Commissioners expressed alarm that the proposal originated in Alabama communities farther north but was relocated closer to Florida after earlier opposition succeeded.
Board Chairman Paul Mixon, whose district borders the affected region, said the potential contamination zone covers a vast swath of northeastern Okaloosa County.
“My suggestion is that we take extremely strong opposition to this and make it known publicly — not just in Florida, but in Washington, where the permits are decided,” he said.
Commissioner Trey Goodwin compared the project to a neighboring state exporting its pollution across the line.
“It’s basically a dump,” Goodwin said. “It’s like saying, ‘I’ve got garbage in my yard, so I’ll put it in my neighbor’s yard.’ We need to pull out our full arsenal to fight this.”
Goodwin urged the county to engage federal lobbyists, coordinate with state officials, and authorize the county attorney to intervene directly in the permitting process — including potential litigation — at both the state and federal levels.
Commissioner Sherri Cox, who previously worked with hazardous industrial chemicals, said the threat is personal.
“It blows my mind that they want to store this less than 100 miles from the Gulf,” she said. “Forever chemicals, hexavalent chromium — I’ve seen what contaminants can do. I will fight this with everything I have.”
Commissioner Carolyn Ketchel said the proposal threatens one of Florida’s most valuable assets.
“Our aquifer is the envy of everybody, and everybody wants that water,” Ketchel said. “If we had been asleep at the wheel, they might have gotten away with it. We need to open fire on this.”
Commissioner Drew Palmer added that communities farther north in Alabama had already defeated similar proposals — only for the project to be moved south.
“It shows there’s precedent for fighting this,” Palmer said. “Water does not obey state boundaries.”
Though the proposed project would physically sit in south Alabama, Okaloosa County officials say the consequences — in a worst-case scenario — would be felt most acutely in Florida.
The Floridan Aquifer, one of the most productive on Earth, supplies drinking water to millions across multiple states. Expert analyses, including those cited by the Sustainability Directory, warn that carbon-storage wells can leak through cracks, fissures, or borehole failures, allowing CO₂ — or contaminated fluids displaced by it — to migrate into freshwater systems.

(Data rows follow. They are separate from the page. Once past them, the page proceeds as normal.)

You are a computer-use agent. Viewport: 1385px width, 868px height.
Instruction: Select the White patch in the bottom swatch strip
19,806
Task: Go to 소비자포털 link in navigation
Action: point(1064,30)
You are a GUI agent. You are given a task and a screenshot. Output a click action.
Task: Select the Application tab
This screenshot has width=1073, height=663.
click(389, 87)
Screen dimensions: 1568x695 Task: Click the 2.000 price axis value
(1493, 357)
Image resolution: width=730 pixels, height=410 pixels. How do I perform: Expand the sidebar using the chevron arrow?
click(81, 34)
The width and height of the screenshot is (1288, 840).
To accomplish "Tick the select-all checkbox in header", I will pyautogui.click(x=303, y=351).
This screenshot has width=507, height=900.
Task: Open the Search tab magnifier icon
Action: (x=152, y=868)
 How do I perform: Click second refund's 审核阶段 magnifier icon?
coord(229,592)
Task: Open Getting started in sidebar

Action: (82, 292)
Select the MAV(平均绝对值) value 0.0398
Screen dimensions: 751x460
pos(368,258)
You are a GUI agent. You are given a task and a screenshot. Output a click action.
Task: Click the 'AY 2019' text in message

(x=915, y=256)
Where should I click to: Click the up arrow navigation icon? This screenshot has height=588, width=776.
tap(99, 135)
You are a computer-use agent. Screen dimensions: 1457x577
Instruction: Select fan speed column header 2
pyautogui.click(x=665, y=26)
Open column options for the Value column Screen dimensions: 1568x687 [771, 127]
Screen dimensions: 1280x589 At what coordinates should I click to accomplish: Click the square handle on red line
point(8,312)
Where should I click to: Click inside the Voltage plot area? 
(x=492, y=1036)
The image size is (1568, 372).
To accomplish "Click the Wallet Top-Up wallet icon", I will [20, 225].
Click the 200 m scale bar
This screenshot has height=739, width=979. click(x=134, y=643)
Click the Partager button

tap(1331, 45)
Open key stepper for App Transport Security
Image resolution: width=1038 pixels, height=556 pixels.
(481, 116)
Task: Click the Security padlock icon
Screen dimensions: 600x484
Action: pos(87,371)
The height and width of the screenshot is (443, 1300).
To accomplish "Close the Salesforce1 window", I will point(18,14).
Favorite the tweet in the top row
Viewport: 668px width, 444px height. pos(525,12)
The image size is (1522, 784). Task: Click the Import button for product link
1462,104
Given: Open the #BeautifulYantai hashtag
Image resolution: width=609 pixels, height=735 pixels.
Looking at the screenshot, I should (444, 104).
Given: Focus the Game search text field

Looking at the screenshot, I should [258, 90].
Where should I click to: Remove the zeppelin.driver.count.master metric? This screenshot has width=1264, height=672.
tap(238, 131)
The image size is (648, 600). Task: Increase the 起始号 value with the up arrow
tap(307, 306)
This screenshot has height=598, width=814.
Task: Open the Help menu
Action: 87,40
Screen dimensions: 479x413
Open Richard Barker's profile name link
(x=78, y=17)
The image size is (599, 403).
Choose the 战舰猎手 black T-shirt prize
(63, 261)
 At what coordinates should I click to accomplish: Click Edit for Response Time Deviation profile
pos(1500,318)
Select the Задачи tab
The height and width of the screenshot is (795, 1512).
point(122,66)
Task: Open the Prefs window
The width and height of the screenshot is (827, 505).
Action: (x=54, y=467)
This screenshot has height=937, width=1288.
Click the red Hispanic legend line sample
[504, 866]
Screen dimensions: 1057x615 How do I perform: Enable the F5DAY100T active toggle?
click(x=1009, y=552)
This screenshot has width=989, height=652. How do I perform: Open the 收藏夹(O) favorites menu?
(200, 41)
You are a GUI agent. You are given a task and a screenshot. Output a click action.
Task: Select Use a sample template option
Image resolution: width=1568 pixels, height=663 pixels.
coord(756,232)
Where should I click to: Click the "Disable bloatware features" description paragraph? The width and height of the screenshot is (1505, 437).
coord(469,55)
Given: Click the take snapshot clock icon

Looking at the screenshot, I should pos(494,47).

“You cannot inspect a cavern a mile underground the same way you can inspect a water tank,” Coffey said during the meeting. “Once it’s injected, there is no undo button.”
Okaloosa’s stance gained reinforcement weeks earlier in Walton County, where Alabama Rep. Matthew Hammett (R-92nd District) addressed the Walton County Commission about the same project. Hammett warned that Reliant — the company behind the pipeline and injection wells — intends to bury up to 500 million cubic tons of CO₂ annually.
“One of the storage sites is within two miles of Paxton,” Hammett said, calling on Florida officials to pressure members of Congress and to oppose the granting of federal permits.
Hammett has also filed Alabama House Bill 64, a measure that would ban CO₂ disposal wells statewide. The Alabama Legislature reconvenes in January 2026.
A Walton County resident told commissioners the contamination risk cannot be overstated. “It will go into our aquifer — and into our bodies,” she said. “We already struggle with water quality. We don’t want this.”
The company behind the proposal must still obtain approvals from the Environmental Protection Agency and the Alabama Oil and Gas Board — processes that could take months or years and may involve formal objections and evidentiary hearings.
Okaloosa County commissioners say they intend to be involved at every stage.
“This is a threat to the health of our people and our environment,” Mixon said. “We will oppose it with everything we have.”